In medieval England, a criminal could go to a church and claim protection from the law. The authorities and the processes of criminal justice could not reach him. This was based on the idea that no force could be used on the consecrated and holy ground of the churches.
This privilege, called sanctuary, could be taken up by any criminals, ranging from murderers, rapists and thieves to the simple debtor who owed a sum of money.
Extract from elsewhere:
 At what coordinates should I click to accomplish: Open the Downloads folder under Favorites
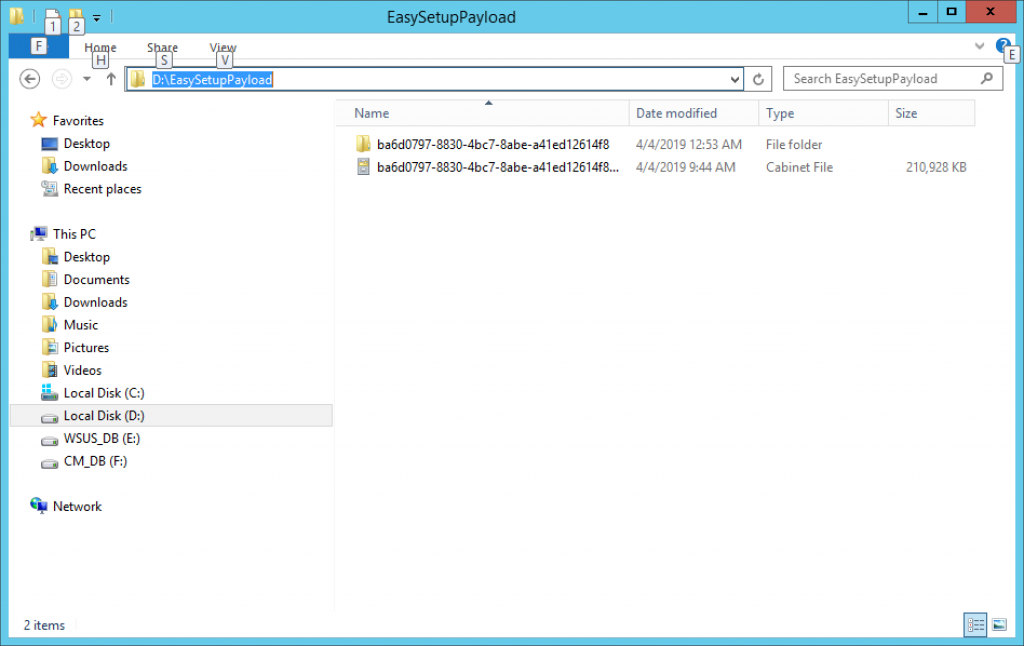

The common law of the time stated that the privilege of sanctuary could only be used for up to 40 days. However, there were in existence some large sanctuaries (such as Westminster Abbey) that could house hundreds of criminals and had the facilities for them to stay indefinitely. When the criminals attempted to continue their criminal activities from the Abbey, the practice of these large sanctuaries was heavily frowned upon by the authorities and the public.
A criminal taking sanctuary had to, within the time limit of 40 days, decide on one of two courses of action. He could either turn up at the court and declare he was ready for a trial or he could elect to leave the country forever. He would then be escorted safely to the nearest port and would journey to a new country.
Judges attempted on several occasions to stop the proliferation of sanctuaries by stating that no new ones could be made without the King’s consent. However, many were already in existence and continued their activities.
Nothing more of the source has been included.